Man sieht Menschen weinen, offen trauern. Fremde gehen auf sie zu, umarmen sie, halten sie. Manchmal ganz ohne ein Wort stehen sie umschlungen da. Für Sekunden, für Minuten, dann trennen sich ihre Wege wieder. Viele meditieren, beten. Religionszugehörigkeit spielt hier keine Rolle. Man lebt und erlebt Miteinander. Der Tempel ist ein Ort bei diesem Festival, der so ganz anders ist und gleichzeitig so persönlich.

Seit dem Jahr 2000 erbaut David Best Jahr für Jahr den Tempel. Ein Kunstwerk für sich, das am Ende verbrannt wird, mit allem, was dorthin gebracht wurde. Es sei eine Art Befreiung, ein Loslassen, meinte David zu mir. Er sei nicht religiös, er helfe nur an einem Ort wie diesem mit Trauer umzugehen. Nicht mehr und nicht weniger.

Die Atmosphäre ist einzigartig und sehr schwer zu beschreiben, gerade auch, weil man hier mit so vielen Bildern von Verstorbenen umgeben ist. Allein das wirkt tief. Der Tempel an sich ist ein Grund hierher auf die Playa zu kommen. Selten fühlt man sich so sehr mit seinen eigenen  Erinnerungen, Gefühlen und Erfahrungen konfrontiert. Und das ist tief bewegend.

Nürnbergs Sohn auf der Playa

Nö, ich rede nicht von mir. Vielmehr habe ich hier Nürnbergs berühmtesten Sohn, Albrecht Dürer, getroffen, zumindest in einer Open-Air Kunstgalerie auf der Playa. Ein Künstler hat hier bekannte Gemälde kopiert und sich selbst reingemalt. Darunter auch das Selbstportrait von Albrecht Dürer. 

Nicht weit davon entfernt steht ein etwa fünf Meter großer Bär. Das besondere an Meister Petz ist sein „Fell“. Erst, wenn man ganz nahe davor steht, sieht man, dass das „Fell“ aus 160.000 Cent Stücken ist. Cents aus den USA, Kanada und den Euro-Ländern.


Es gibt in diesem Burning Man-Jahr einige fantastische Kunstobjekte auf der Playa, allerdings hindern die Sandstürme etwas beim Geniessen und Erleben der „Art“. Auch heute wieder gab es zahlreiche „White outs“, mit Windgeschwindigkeit bis zu 70 km/h. Man sieht dann keine fünf Meter weit und wird vollkommen eingestaubt. Nun eine Pause, ich lass den Wind etwas ausblasen, bevor ich mich wieder aufs Fahrrad setze.

„White out“ in der Wüste

Da bin ich nun bei Burning Man, es ist heiß, sehr windig und damit sehr staubig. „White outs“ heißen diese Sandstürme hier, man sieht keine fünf Meter weit. Und danach, sprich noch immer, ist man von Kopf bis Fuß mit feinem, weißen Staub eingestäubt. Meine Haare, Augenbrauen und Wimpern sind weiß.
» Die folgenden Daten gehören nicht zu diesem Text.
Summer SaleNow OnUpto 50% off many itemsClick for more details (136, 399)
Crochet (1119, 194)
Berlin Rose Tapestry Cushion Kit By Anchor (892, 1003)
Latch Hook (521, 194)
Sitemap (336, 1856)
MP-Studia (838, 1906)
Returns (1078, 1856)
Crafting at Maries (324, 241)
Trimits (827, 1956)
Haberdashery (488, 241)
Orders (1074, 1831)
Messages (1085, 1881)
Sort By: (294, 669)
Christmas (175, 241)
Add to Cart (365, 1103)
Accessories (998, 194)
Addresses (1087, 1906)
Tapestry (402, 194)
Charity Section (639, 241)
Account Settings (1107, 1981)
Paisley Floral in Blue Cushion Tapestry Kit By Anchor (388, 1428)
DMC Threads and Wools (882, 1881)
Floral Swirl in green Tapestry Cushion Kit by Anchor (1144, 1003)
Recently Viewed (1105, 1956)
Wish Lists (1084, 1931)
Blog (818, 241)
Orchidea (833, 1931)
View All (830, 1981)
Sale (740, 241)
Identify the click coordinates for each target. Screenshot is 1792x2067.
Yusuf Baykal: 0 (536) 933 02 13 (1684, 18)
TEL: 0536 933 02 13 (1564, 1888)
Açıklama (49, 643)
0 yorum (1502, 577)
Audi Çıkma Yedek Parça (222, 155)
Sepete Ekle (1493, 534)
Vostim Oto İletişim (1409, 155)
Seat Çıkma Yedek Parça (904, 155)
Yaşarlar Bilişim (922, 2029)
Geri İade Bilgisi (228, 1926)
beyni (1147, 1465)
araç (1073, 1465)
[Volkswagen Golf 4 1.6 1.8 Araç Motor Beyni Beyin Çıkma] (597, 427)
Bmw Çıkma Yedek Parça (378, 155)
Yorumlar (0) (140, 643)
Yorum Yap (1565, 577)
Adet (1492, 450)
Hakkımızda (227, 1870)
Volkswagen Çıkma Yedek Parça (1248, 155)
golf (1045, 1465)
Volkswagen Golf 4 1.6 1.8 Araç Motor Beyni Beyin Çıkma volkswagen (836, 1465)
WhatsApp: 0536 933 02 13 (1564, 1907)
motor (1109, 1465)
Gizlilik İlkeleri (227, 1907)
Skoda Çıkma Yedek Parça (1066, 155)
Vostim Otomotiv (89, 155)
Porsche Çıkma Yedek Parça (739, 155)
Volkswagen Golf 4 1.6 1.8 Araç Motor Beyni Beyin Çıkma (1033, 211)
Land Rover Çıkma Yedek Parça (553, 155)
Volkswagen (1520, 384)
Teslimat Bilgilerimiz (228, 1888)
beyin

Ich war heute schon etwas mit dem Fahrrad unterwegs, einige Kunstprojekte angesehen, einige Interviews geführt, doch die äußerlichen Bedingungen haben vieles behindert. Am frühen Abend habe ich noch eine kanadische Studentin sicher zu ihrem Camp gebracht, sie hatte „ziemlich zu viel“ den Alkoholpegel gehoben, schlürfte da planlos durch die Gegend, eine Salatschüssel auf dem Kopf haltend. Wie war das mit einer guten Tat am Tag?

Jetzt ist es Nacht auf der Playa in Black Rock City und ich werde nochmal losziehen. Feuer- und Lightshows, dazu hämmernde Beats… Mal sehen, was diese Einwochenstadt heute noch zu bieten hat.